Copy out every line from the records that includes "agent".

══ Recorded data

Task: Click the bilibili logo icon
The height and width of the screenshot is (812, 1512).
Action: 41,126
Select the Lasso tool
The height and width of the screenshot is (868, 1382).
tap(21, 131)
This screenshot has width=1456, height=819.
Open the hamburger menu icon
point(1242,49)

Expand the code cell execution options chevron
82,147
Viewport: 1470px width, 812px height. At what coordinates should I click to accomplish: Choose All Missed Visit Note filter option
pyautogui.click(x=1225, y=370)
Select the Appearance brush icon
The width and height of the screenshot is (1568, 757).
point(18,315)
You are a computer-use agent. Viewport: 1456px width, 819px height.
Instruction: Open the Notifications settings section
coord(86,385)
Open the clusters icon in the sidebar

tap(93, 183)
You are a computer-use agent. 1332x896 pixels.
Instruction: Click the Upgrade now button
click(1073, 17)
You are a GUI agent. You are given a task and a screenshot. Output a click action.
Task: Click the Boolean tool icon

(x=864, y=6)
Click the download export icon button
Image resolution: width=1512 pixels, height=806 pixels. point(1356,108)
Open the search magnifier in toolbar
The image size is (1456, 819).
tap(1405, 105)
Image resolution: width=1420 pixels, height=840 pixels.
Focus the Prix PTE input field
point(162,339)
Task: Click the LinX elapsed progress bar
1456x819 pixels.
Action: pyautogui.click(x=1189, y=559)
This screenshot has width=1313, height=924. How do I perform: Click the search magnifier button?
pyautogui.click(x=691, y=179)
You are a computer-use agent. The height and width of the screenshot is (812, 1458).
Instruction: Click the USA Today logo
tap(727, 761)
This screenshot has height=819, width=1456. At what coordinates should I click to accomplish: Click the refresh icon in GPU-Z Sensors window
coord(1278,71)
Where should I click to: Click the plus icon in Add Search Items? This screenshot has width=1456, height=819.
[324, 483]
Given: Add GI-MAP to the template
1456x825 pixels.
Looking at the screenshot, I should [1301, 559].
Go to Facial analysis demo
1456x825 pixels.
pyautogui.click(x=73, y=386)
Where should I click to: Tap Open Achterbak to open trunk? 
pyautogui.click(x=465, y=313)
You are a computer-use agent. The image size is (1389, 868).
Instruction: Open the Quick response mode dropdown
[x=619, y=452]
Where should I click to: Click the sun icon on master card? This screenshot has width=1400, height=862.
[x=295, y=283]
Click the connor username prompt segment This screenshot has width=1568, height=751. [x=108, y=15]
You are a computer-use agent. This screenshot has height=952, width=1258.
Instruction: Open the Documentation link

════

Result of this exercise:
You are a computer-use agent. Viewport: 1456px width, 819px height.
You are a computer-use agent. 1332x896 pixels.
You are a GUI agent. You are given a task and a screenshot. Output a click action.
You are a computer-use agent. The height and width of the screenshot is (812, 1458).
You are a computer-use agent. The image size is (1389, 868).
You are a computer-use agent. This screenshot has height=952, width=1258.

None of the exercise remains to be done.